Now, a compartment is really a rather a neat idea.
It’s part of the REST interface, and started out as a form of ‘syntactic sugar’ – instead of a query like:
[baseurl]/Condition?subject=100
you can type:
[baseurl]/Patient/100/Condition
which is rather tidier (The ‘Patient’ in this query refers to the name of the compartment rather then the Patient Resource – which can be a bit confusing). The actual definition is a bit more complex than that – you can read it up in the spec if you want to – the documentation for a compartment is here for DSTU-1 with further notes on searches here.
That’s all very good but there’s an even neater use.
One of the issues of the base REST interface is that it is a relatively simple CRUD style interface – you query one resource at a time. But often, having found your patient, you often want to know lots of details about them – conditions, allergies, alerts, medications, DiagnosticReports etc – and each one is a separate REST call, which can be a bit tedious. And this is where the compartment can help.
Theres’s a specific syntax for compartment that allows you to retrieve ALL the resources about a patient (at least a big subset of them, and dependant on what the server is storing of course). Here it is:
[baseurl]/Patient/100/*
The star (*) at the end of the url indicates all resources for that patient.
So, for a compliant server – all the data for a patient is just a single url away!
Not all resources can be retrieved in this way – each resource needs to have defined a search parameter that the server can use to link the resource to the patient.

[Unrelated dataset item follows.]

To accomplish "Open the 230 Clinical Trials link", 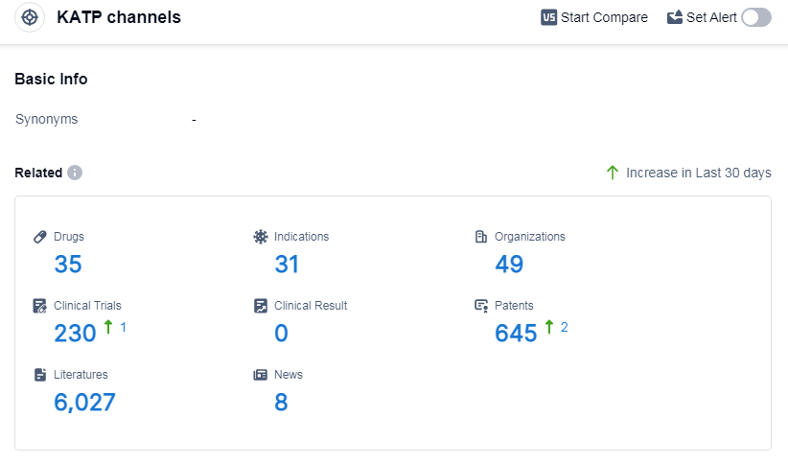I will click(x=76, y=334).
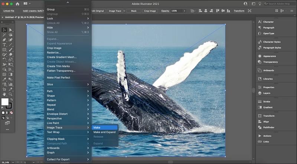Click the Transform link in control bar

[x=239, y=11]
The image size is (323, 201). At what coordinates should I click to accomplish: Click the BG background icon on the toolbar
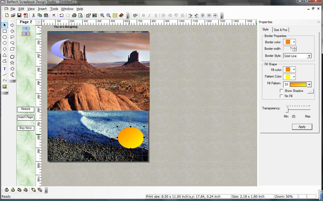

There’s a list of the DSTU-2 resources that can be returned in this way here.
And this syntax doesn’t change the value of the List resource, which is a way for a user to specifically describe lists like current medications, problem list or known allergies.
But it’s certainly a very useful addition to the FHIR toolbox (though I suspect that there will be more discussion about how it should work!)
Oh, and just as a comment, these urls will certainly change as FHIR moves into preparing for DSTU-2 so the links may not work once that happens – I’ll try to change the URLs when that happens.